### The data

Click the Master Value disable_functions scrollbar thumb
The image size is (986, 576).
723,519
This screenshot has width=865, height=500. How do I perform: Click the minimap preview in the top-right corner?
---
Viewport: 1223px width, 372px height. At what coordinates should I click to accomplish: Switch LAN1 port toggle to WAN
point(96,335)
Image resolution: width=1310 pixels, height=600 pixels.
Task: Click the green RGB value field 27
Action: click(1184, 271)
...
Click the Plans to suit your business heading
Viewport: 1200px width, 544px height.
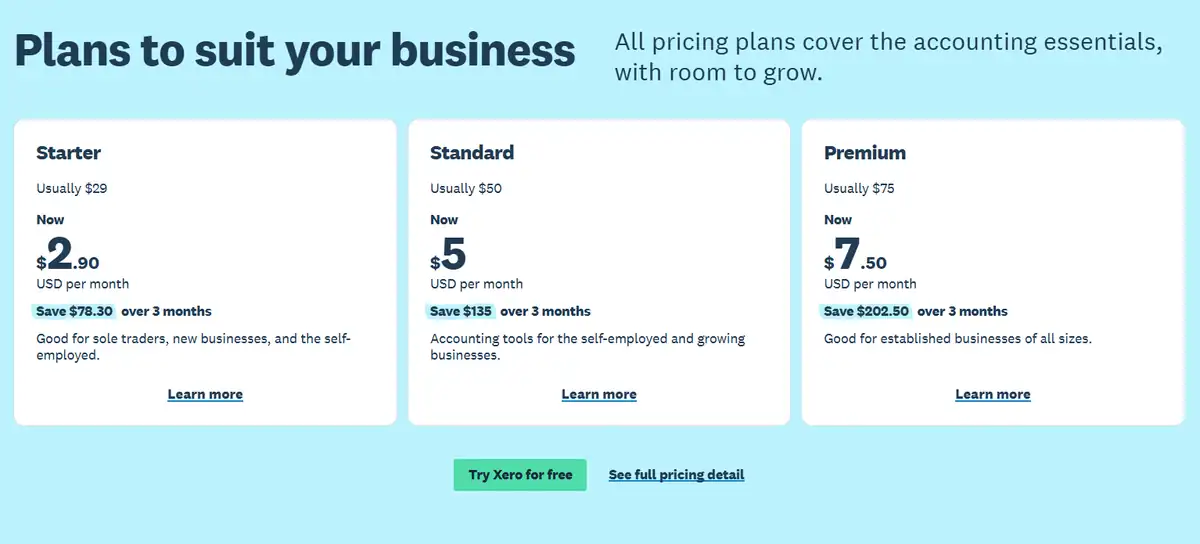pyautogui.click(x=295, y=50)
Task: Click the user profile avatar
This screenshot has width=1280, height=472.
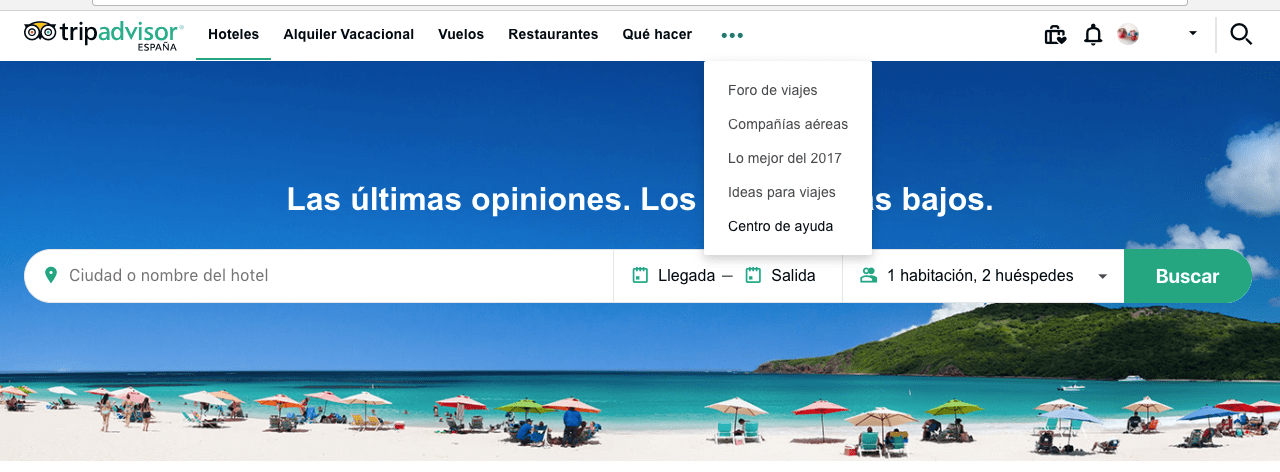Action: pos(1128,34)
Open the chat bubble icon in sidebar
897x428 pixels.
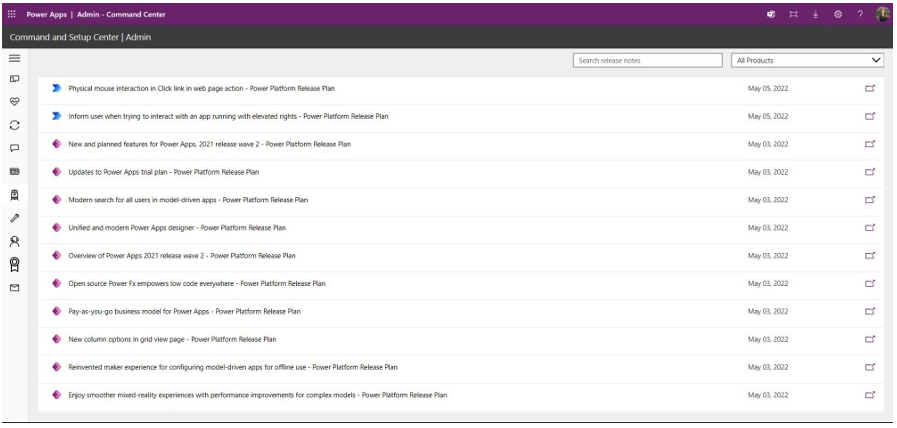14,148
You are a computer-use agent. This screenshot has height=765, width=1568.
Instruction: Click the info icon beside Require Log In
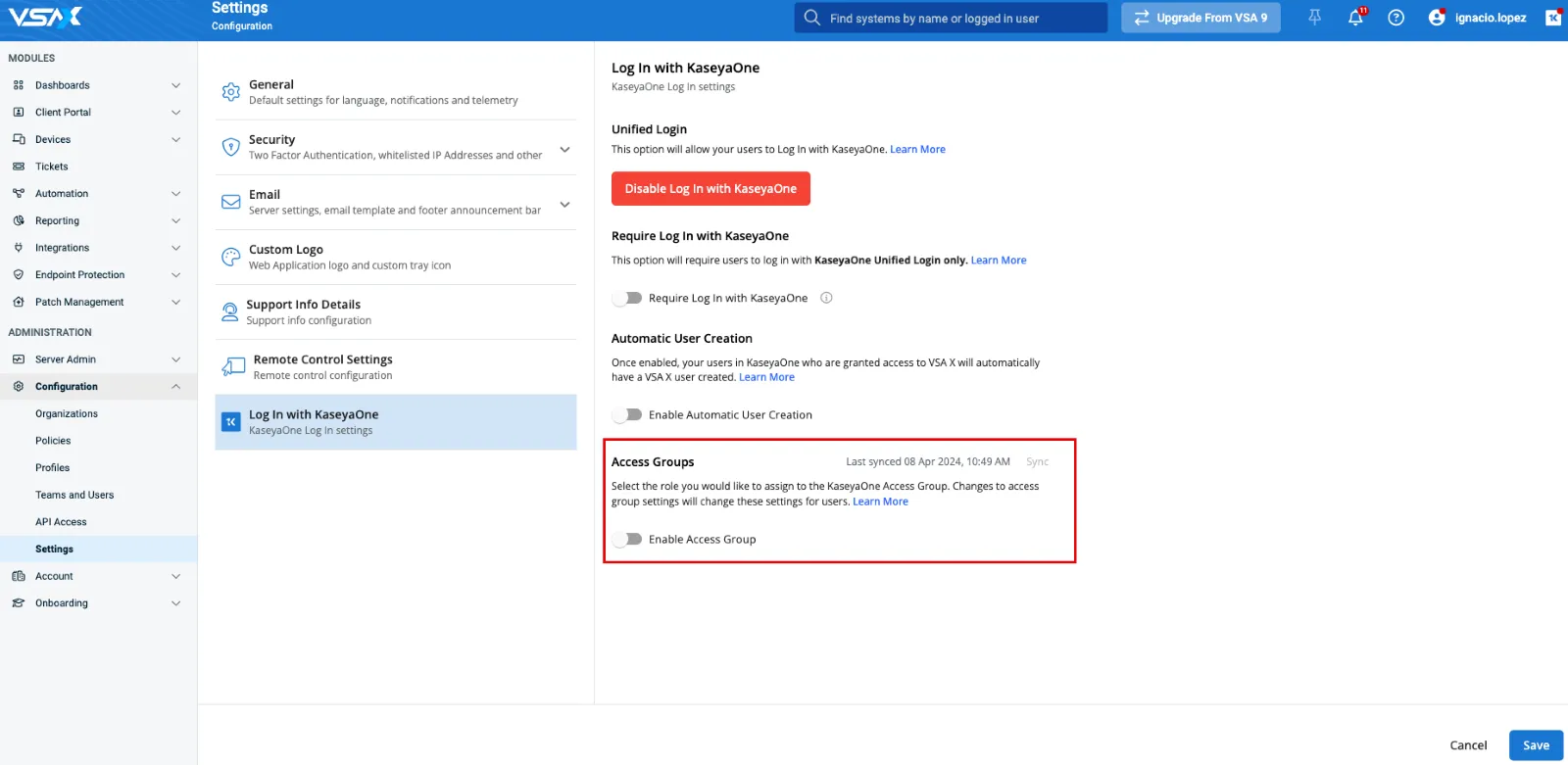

### Required work
Reproduce the listing above only between the lines holding "Click the Plans to suit your business heading" and "Instruction: Click the", inclusive. Every line must match exactly, and pictures are dropped.

### Response to the task
Click the Plans to suit your business heading
Viewport: 1200px width, 544px height.
pyautogui.click(x=295, y=50)
Task: Click the user profile avatar
This screenshot has width=1280, height=472.
Action: pos(1128,34)
Open the chat bubble icon in sidebar
897x428 pixels.
14,148
You are a computer-use agent. This screenshot has height=765, width=1568.
Instruction: Click the info icon beside Require Log In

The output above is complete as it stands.